Peace, the Interior spokesperson, said media reports have created confusion about what is happening at NPS, emphasizing that not all items that have been flagged for consideration will come down.
“Conflating ‘flagged for review’ with ‘mandated for removal’ misrepresents the process,” she said. “Some materials referenced in recent reporting were removed because they were outdated, damaged, or factually inaccurate as part of routine maintenance.”
But many NPS staff are frustrated or angry about both the demand for changes and the lack of clarity, said one park ranger in the West, who was granted anonymity because they are not authorized to speak to the media.
“It’s brutal,” the ranger said. “This is precisely the opposite of what we swore an oath to do.”
One of the people familiar with the NPS review process noted it appears to be snarled by current staff limitations at the agency. There are many senior leadership vacancies or jobs filled by people in acting positions who also have their permanent job responsibilities to manage, a problem that was exacerbated by early retirement and buyout offers pushed by the Trump administration last year. NPS overall lost a quarter of its permanent staff between 2024 and 2025, according to NPCA data.
The park service’s signage and printing division in Harpers Ferry, West Virginia, is one key example of the staffing shortages. That center is responsible for creating the signs and brochures found in many parks, so it would play a key part in any effort to replace exhibits. The staffing level is currently at about 60 employees, down from highs of around 100 people more than a decade ago, according to the person familiar with the review.
‘Horrid conditions’
The internal spreadsheet of flagged exhibits suggests parks have sought Interior direction on some of the most difficult and complicated stories that park sites have to tell. There is, for example, Florida’s Kingsley Plantation — a cotton and sugar plantation run by a family headed by a white merchant and his African wife who herself was formerly enslaved — at the Timucuan Ecological and Historical Preserve.

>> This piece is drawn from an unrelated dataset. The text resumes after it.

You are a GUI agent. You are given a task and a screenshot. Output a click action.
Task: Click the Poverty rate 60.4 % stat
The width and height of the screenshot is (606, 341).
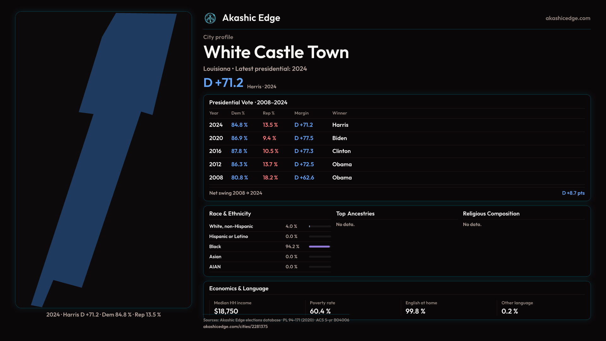[x=320, y=311]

Park staff noted displaying images of “torture” of enslaved Black women and the “horrid conditions” endured by enslaved Africans during the brutal Middle Passage journey to the Americas.

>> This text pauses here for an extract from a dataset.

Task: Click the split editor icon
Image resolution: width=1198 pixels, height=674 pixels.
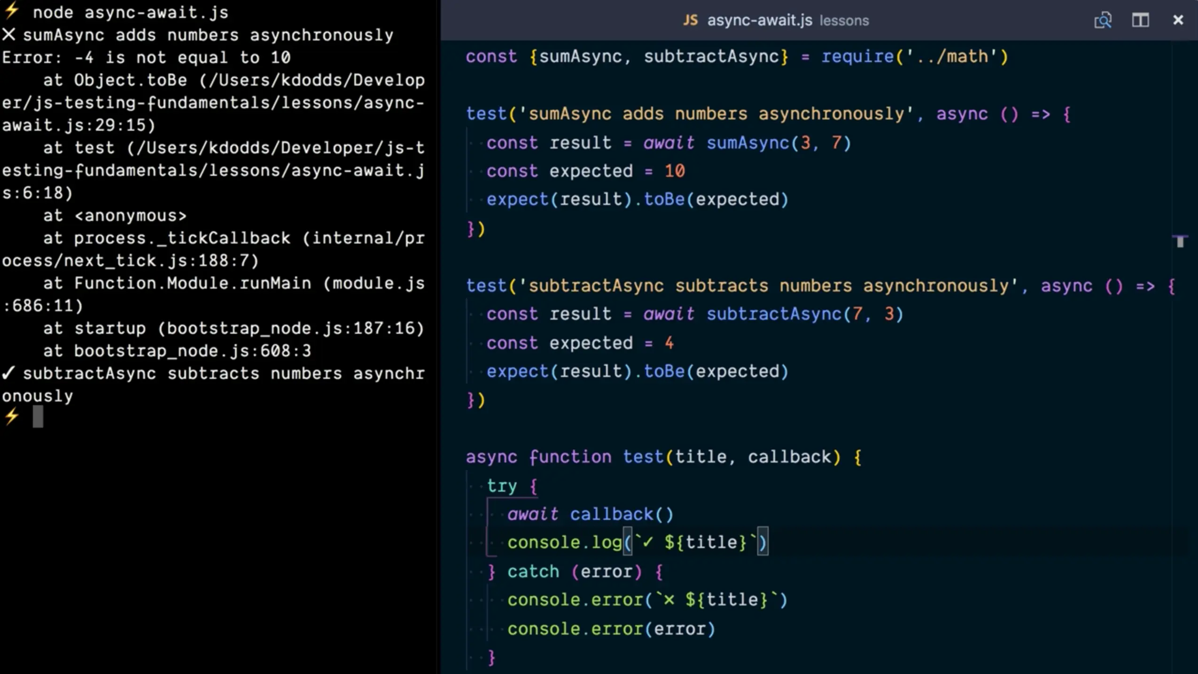Action: (x=1140, y=20)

“Much of what you’ll discover here is challenging,” states an audio tour for the park that’s available online. “Yet we honor those who lived before us by remembering the past as accurately as the records will allow.”
In several instances, the spreadsheet shows park employees pushed back on making changes.
The Little Bighorn Battlefield National Monument in Montana, where a new visitors center is under construction, flagged a panel that said government and Christian-run boarding schools for Native American children “violently erased” culture. The park said that language was specifically agreed upon during tribal consultation and cited an Interior Department investigative report completed in 2024, during the Biden administration, as proof that its language is accurate.
Earlier this month, the Northern Cheyenne Tribal Council in Montana unanimously passed a resolutionopposing changes to the visitors center that the tribe had helped curate.
“This attempt to change or remove tribal markers and monuments dims the light of the healing and progress we have all made,” said Northern Cheyenne Vice President Ernest Littlemouth in a statement.